Summary of this case from Saxe v. Penokee Lumber Co.Opinion
Argued January 13, 1896
Decided February 18, 1896
Charles E. Hughes for appellants.
Benjamin F. Tracy for respondents.
This appeal presents the question of the proper measure of damages, in an action against the defendants for refusing to perform their contract with the plaintiffs. By that contract the plaintiffs, who were manufacturers of chemicals, were to furnish the defendants with "whatever quantities of silicate of soda they will require to use in their factories during one year from date," at the price of $1.10 per hundred pounds, in New York. Under this agreement the plaintiffs had delivered, and the defendants had paid for, 350 barrels of the article, when the latter notified the former that they would not receive any more. The refusal on the part of the defendants to perform their contract seems to have been purely arbitrary. Upon receiving this notice from the defendants, the plaintiffs ceased to manufacture under the contract, and I believe that the defendants have not contended that it was the duty of the plaintiffs to do otherwise. It was conceded that, for the balance of the contract year, the defendants used about 2,877 barrels of silicate of soda, (each barrel containing about 550 pounds), which they purchased from other parties, and under instructions from the court, that the plaintiffs, if there was no market value for the article, were entitled to recover the difference between the cost of production and the contract price, the jury rendered a verdict for the plaintiffs against the defendants, for their failure to take that amount, for damages measured by that rule. They, also, upon the request of the court, made a special finding that, at the time of the breach by the defendants of their contract, there was no market value for silicate of soda.

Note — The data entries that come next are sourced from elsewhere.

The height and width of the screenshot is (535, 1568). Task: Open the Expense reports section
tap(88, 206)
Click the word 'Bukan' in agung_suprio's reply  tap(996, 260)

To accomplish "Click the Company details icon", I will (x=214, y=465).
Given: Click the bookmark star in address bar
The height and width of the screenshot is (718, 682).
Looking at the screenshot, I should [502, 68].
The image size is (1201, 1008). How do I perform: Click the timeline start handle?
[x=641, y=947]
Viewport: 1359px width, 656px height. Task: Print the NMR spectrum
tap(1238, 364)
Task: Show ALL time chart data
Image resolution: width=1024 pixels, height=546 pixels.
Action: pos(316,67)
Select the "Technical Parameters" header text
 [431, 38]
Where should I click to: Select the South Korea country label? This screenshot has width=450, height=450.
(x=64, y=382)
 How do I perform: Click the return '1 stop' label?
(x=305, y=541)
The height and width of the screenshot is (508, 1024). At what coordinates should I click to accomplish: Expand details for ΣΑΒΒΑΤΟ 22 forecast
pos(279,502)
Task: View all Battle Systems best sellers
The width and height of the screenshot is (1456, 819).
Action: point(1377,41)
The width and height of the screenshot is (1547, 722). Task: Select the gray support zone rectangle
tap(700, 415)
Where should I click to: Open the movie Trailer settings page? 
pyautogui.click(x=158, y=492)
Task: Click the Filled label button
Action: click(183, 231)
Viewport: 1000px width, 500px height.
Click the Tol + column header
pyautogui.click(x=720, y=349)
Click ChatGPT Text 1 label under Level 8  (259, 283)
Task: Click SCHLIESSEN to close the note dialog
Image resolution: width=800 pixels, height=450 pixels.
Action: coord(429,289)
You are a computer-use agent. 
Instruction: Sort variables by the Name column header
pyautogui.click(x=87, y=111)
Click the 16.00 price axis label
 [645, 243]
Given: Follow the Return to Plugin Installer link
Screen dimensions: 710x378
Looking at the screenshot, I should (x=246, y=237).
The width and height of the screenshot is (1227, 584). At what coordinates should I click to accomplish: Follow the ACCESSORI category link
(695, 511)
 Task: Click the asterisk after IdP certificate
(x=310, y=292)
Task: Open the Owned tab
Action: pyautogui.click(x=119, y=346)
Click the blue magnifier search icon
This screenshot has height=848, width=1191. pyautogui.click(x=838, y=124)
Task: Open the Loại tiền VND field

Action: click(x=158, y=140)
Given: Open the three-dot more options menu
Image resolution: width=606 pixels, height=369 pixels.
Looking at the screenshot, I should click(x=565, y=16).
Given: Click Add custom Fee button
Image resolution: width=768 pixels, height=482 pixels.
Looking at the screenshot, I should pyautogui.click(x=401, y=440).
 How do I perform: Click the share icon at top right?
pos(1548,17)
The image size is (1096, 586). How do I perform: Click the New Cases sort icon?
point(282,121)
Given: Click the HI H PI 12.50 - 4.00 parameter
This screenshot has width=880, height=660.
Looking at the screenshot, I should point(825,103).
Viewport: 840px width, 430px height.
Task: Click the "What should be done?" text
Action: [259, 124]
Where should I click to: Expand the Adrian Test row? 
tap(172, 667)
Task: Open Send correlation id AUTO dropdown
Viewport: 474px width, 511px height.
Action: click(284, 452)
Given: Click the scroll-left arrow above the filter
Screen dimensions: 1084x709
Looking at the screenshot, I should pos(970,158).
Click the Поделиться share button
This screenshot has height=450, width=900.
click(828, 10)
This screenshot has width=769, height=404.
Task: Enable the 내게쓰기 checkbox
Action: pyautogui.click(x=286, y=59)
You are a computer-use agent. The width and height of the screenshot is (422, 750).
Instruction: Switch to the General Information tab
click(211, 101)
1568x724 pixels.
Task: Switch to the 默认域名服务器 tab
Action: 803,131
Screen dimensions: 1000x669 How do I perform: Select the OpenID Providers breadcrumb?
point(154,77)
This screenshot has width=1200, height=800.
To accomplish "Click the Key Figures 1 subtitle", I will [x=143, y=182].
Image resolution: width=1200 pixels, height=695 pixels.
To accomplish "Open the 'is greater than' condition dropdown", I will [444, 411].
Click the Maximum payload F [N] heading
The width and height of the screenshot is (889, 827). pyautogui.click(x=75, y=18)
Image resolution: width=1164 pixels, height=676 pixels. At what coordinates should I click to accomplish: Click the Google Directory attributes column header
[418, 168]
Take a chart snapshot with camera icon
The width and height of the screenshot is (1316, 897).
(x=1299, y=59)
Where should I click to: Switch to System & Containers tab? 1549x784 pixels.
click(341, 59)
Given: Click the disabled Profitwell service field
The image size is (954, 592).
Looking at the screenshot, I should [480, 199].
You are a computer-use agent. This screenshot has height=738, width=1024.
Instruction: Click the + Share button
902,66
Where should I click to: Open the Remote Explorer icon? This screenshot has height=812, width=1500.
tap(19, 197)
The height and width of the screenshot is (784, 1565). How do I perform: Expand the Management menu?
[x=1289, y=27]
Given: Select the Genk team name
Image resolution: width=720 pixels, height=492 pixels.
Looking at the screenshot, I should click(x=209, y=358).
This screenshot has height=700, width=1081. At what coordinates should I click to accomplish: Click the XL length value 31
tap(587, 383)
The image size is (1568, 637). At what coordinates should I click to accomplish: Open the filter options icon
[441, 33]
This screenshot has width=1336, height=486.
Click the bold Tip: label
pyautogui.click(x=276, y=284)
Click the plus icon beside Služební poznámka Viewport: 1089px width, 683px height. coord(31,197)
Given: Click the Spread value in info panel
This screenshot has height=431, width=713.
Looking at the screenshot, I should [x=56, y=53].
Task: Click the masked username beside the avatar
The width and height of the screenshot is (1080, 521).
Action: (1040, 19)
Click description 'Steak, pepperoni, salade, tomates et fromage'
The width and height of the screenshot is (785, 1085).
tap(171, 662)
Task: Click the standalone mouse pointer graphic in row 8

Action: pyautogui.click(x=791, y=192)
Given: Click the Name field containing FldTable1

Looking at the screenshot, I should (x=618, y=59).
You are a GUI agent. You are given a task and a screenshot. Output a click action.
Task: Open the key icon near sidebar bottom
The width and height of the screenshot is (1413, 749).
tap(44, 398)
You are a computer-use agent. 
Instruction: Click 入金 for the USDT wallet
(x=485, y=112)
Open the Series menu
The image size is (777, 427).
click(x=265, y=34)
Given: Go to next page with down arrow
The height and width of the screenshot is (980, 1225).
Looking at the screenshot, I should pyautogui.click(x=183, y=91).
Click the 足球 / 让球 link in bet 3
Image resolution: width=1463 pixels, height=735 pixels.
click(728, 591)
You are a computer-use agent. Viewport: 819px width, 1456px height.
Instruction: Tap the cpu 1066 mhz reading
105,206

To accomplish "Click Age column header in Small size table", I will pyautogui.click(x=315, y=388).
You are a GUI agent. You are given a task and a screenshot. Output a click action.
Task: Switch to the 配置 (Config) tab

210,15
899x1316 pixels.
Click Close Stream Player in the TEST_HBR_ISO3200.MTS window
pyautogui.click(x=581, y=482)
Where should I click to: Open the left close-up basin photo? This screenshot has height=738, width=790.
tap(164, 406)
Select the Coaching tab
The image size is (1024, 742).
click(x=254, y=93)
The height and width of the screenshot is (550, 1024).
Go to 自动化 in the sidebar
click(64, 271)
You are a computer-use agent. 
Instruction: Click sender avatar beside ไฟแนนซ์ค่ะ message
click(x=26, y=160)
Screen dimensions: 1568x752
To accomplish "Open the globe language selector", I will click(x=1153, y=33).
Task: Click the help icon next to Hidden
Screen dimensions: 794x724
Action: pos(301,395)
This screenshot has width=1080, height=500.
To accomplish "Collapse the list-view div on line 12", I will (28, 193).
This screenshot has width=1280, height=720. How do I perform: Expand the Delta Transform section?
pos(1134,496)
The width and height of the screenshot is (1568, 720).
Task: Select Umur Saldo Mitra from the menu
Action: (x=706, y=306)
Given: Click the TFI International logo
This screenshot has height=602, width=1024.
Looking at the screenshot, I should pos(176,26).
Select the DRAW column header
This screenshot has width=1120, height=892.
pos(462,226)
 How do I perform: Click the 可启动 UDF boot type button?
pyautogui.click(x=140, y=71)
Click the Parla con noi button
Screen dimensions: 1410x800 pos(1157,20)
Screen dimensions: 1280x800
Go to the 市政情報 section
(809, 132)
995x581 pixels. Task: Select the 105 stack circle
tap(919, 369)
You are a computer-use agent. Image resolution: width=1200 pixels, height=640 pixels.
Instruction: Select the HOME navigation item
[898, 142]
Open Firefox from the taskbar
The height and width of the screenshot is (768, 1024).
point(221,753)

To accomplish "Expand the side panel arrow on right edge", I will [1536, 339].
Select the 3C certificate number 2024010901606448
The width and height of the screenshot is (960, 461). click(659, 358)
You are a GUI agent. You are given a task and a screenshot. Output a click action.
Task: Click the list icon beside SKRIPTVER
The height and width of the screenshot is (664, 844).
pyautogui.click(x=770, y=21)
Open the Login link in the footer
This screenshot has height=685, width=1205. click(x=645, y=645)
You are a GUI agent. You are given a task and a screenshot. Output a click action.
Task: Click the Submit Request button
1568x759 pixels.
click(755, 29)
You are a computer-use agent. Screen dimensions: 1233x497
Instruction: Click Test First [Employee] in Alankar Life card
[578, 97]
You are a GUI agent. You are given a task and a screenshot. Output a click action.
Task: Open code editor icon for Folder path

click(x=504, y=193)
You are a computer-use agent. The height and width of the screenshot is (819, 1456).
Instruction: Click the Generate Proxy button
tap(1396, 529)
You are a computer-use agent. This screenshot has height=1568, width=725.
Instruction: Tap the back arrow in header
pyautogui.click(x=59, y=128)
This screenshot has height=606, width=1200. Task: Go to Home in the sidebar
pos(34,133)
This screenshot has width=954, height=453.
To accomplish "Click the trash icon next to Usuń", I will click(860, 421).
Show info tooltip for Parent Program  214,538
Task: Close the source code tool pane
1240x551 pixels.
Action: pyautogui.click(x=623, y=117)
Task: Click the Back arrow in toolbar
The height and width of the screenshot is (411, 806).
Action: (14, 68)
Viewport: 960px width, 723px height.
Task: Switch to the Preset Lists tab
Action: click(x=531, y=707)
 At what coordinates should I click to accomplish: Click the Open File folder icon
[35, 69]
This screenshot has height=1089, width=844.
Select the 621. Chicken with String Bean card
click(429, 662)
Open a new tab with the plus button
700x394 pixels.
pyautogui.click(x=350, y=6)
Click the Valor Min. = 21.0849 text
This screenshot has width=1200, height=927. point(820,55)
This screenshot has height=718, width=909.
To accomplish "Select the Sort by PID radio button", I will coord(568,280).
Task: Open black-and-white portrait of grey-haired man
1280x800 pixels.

The general rule for the measure of damages, in the case of a breach by a vendee in the contract for the sale of an article of merchandise at a fixed price, is the difference between the contract price and the market value of the article, on the day and at the place of delivery. ( Gregory v. McDowell, 8 Wend. 435; Dey v. Dox, 9 Wend. 129; Windmuller v. Pope, 107 N.Y. 674; Wood's Mayne on Damages, § 200.) That is the rule which has been recognized both in England and here. The principle upon which it rests is that of an indemnification of the injured party for the injury which he has sustained and, in ordinary cases, the value in the market on the day forms the readiest and most direct method of ascertaining the measure of this indemnity. If the article is bought and sold in the market, the market price shows what pecuniary sum it would take to put the plaintiff in as good a position as if the contract had been performed. (Sedgwick on Damages, §§ 243, 244.) In Murray v. Stanton ( 99 Mass. 345), it was said in the opinion: "When there is a market value it shows the price at which either party may have relief from the consequences of the default of the other and, therefore, it properly measures his damages. But when there is no such standard, the damages must be estimated from other means of valuation." To justify a departure from this general rule, the facts must take the case out of the ordinary and, if there is no such standard as a market value, the measure of the plaintiff's damage may be arrived at, in a case like the present one, by ascertaining the difference between the contract price and the cost of production and delivery. Market value, in the ordinary sense, is generally, but not always, the measure of damages and the application of the rule necessarily must be to a case where it is shown that there is a market value for the subject of the contract of sale.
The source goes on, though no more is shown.